## What is needed
Transcribe the rows below verbatim, starting at the line containing "Describe the element at coordinates (496, 61)" and stopping after the line containing "coordinates (2549, 237).", both lines included.

## Data supplied
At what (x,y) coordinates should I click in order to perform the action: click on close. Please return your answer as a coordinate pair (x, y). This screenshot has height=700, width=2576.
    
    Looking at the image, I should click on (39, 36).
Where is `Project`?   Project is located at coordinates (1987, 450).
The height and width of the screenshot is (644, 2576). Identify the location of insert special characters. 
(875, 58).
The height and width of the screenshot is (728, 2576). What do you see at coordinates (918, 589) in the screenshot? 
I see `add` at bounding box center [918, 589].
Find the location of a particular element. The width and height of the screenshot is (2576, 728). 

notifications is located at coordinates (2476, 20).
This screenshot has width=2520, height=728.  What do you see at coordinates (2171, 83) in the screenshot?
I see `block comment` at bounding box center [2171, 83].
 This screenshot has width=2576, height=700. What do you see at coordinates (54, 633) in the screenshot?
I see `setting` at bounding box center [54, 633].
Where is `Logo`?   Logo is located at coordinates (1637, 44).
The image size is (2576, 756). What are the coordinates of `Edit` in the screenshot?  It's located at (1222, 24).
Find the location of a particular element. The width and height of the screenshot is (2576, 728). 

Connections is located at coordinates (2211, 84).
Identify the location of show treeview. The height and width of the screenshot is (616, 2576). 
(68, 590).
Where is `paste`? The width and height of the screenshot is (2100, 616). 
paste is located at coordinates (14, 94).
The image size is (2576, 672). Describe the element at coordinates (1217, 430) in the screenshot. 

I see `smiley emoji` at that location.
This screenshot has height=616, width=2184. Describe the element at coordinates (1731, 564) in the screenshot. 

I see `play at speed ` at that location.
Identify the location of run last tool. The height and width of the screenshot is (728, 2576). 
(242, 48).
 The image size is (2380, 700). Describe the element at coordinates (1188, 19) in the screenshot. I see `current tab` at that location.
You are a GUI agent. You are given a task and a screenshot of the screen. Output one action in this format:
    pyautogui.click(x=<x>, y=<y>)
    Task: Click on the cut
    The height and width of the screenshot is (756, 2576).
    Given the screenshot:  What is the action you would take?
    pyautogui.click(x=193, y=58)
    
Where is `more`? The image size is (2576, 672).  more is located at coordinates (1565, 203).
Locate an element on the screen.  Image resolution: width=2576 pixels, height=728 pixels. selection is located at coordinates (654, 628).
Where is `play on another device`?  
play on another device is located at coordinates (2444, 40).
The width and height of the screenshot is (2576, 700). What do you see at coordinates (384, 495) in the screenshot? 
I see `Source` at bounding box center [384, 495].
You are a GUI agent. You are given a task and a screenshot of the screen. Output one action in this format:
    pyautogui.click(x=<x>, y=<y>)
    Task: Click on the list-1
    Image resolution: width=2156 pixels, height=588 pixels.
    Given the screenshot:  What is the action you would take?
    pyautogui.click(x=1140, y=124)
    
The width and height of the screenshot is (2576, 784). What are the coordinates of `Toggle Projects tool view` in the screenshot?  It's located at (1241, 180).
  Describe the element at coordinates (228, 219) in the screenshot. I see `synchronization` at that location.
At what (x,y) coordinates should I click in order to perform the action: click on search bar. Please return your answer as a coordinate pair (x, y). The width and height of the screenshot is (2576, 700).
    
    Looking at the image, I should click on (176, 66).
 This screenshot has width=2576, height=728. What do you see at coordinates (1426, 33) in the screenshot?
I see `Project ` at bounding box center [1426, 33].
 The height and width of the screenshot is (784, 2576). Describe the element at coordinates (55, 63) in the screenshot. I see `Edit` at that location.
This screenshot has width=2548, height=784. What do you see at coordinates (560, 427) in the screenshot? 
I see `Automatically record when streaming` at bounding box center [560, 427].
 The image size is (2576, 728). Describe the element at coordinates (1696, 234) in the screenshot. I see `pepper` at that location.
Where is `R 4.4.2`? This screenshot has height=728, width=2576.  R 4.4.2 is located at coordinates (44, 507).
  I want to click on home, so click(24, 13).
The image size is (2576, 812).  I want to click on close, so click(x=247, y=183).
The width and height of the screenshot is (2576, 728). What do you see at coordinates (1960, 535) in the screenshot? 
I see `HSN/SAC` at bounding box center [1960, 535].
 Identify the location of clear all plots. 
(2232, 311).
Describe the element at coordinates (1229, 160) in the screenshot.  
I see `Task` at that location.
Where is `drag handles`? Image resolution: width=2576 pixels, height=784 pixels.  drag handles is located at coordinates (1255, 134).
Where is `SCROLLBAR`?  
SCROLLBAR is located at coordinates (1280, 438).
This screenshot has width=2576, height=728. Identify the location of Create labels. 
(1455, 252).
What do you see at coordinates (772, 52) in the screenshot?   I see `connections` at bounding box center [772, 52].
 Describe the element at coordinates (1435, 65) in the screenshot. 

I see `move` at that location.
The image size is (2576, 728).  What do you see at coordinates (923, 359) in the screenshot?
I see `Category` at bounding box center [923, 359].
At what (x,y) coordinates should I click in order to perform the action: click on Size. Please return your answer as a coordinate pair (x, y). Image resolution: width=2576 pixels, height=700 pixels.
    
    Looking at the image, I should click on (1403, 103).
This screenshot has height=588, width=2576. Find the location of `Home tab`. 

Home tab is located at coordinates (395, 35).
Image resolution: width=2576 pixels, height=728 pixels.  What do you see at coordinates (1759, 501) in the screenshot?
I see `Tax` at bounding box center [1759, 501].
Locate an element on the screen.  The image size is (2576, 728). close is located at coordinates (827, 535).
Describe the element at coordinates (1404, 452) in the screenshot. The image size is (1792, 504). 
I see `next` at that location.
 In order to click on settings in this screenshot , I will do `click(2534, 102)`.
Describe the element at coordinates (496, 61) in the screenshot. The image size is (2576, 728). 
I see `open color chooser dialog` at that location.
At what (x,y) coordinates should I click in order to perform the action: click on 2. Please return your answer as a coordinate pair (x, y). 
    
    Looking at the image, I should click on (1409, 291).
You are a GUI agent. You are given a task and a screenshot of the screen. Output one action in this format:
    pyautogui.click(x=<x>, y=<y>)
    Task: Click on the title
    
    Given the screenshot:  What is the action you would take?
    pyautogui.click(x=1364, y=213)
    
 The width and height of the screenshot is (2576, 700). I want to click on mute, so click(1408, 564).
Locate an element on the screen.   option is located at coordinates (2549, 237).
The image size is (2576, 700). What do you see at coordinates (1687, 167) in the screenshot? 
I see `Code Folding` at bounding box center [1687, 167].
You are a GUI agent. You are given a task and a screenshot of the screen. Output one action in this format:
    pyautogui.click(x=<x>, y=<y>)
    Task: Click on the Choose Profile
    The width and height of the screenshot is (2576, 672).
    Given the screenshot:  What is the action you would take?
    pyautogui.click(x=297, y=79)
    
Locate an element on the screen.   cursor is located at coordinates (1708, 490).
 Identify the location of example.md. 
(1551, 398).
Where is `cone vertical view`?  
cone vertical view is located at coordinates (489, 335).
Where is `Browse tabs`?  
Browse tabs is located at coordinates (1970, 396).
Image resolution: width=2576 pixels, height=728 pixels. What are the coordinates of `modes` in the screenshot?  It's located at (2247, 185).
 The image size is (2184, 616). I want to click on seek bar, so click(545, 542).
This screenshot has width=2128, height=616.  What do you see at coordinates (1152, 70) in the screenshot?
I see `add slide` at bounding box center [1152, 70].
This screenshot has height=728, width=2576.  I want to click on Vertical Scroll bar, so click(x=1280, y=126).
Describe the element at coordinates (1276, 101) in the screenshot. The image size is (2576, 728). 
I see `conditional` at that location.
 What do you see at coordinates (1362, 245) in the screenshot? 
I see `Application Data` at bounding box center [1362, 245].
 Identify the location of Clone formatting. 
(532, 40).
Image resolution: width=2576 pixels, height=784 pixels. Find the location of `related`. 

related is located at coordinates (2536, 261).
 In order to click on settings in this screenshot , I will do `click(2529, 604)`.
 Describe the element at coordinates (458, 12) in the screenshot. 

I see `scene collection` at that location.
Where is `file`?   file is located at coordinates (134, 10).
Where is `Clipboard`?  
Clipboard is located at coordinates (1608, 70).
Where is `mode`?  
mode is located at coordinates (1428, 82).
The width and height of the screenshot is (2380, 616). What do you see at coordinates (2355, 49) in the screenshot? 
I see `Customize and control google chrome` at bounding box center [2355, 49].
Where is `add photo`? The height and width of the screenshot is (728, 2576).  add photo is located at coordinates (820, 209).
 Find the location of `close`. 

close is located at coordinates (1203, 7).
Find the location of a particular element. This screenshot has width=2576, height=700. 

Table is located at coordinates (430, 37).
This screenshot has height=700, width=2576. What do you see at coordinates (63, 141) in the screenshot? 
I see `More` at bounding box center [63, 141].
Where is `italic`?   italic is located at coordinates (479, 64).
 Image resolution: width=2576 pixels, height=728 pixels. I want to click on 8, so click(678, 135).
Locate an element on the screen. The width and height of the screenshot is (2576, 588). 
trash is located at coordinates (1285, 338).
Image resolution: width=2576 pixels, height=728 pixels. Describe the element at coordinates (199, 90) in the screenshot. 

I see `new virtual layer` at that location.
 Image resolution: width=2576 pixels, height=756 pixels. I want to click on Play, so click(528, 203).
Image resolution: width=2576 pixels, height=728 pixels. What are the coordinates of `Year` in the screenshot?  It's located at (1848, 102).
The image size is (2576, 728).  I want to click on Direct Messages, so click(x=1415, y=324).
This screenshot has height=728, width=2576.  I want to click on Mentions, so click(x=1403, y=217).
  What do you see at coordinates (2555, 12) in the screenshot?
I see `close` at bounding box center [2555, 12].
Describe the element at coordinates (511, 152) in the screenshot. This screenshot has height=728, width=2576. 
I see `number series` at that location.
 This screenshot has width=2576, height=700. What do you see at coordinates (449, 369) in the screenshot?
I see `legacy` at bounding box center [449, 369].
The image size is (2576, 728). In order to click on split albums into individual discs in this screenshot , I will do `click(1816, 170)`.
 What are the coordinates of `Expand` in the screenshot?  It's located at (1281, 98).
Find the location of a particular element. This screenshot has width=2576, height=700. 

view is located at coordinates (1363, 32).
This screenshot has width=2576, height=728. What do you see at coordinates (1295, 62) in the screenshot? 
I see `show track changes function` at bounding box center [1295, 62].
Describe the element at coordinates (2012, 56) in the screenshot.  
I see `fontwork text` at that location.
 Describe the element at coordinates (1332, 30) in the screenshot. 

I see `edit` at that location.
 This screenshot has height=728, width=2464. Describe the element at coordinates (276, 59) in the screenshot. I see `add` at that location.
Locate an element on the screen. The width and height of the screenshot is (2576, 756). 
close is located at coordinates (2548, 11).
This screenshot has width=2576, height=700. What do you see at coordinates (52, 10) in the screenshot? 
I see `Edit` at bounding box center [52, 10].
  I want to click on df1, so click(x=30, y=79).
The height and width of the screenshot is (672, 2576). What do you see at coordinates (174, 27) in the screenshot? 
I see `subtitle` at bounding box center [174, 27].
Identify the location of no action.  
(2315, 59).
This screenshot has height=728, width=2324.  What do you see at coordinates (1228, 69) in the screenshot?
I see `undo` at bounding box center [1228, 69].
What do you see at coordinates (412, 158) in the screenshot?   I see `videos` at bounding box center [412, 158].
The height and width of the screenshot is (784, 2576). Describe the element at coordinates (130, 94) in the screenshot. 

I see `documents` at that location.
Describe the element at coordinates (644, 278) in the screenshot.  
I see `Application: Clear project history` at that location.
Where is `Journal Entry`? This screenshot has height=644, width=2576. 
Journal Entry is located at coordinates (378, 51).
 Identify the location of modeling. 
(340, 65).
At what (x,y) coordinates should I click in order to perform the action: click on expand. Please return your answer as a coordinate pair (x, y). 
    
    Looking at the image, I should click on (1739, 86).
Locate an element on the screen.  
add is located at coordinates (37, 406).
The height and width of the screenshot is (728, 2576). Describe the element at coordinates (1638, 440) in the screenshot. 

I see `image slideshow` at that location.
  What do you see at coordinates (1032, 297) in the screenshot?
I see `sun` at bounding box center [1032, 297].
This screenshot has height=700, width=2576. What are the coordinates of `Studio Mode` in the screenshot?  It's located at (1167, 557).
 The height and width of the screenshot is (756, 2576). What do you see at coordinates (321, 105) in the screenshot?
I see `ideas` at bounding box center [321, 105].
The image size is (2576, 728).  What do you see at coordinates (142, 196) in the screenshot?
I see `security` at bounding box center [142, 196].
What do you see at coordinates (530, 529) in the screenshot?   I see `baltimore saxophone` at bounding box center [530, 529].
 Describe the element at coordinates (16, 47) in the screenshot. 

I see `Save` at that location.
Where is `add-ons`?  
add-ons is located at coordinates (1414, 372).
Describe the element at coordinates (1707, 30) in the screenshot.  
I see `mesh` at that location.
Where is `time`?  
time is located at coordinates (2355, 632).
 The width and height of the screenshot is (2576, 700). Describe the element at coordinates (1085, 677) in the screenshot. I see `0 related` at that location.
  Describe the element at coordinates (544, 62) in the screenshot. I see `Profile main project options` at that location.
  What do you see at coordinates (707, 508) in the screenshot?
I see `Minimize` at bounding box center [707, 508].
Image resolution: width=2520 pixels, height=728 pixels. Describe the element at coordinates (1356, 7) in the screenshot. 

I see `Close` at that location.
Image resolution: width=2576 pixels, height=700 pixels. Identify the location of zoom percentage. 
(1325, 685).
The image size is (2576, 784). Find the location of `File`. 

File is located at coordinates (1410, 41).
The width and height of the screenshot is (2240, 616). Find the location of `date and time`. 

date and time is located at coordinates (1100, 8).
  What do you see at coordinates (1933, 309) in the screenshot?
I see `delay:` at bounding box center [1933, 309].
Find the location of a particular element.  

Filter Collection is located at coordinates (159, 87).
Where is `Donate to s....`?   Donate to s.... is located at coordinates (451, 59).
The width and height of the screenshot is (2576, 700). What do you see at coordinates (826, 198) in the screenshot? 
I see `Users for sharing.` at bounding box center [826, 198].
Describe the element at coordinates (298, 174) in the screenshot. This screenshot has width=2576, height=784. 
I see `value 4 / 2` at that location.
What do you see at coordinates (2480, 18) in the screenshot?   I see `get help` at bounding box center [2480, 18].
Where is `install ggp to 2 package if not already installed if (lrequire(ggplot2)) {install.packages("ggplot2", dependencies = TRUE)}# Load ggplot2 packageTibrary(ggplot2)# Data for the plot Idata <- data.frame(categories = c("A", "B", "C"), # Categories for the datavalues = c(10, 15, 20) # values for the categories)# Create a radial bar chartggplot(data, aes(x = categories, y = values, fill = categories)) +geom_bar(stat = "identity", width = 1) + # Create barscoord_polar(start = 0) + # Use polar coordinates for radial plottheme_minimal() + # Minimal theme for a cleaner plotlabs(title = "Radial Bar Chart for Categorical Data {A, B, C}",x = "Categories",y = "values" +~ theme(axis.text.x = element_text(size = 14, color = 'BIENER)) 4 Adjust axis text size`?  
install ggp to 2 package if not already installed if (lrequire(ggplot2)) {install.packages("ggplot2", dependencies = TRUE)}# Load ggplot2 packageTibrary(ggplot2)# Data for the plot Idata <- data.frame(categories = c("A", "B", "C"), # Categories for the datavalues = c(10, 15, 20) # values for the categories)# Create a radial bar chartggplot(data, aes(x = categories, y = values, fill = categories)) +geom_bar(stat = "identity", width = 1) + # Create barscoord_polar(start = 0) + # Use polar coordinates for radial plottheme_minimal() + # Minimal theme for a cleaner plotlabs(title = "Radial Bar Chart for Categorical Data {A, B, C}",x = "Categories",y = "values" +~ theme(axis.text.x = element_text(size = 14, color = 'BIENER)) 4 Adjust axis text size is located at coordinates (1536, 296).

## Solution to this exercise
Describe the element at coordinates (496, 61) in the screenshot. The image size is (2576, 728). 
I see `open color chooser dialog` at that location.
At what (x,y) coordinates should I click in order to perform the action: click on 2. Please return your answer as a coordinate pair (x, y). 
    
    Looking at the image, I should click on (1409, 291).
You are a GUI agent. You are given a task and a screenshot of the screen. Output one action in this format:
    pyautogui.click(x=<x>, y=<y>)
    Task: Click on the title
    
    Given the screenshot:  What is the action you would take?
    pyautogui.click(x=1364, y=213)
    
 The width and height of the screenshot is (2576, 700). I want to click on mute, so click(1408, 564).
Locate an element on the screen.   option is located at coordinates (2549, 237).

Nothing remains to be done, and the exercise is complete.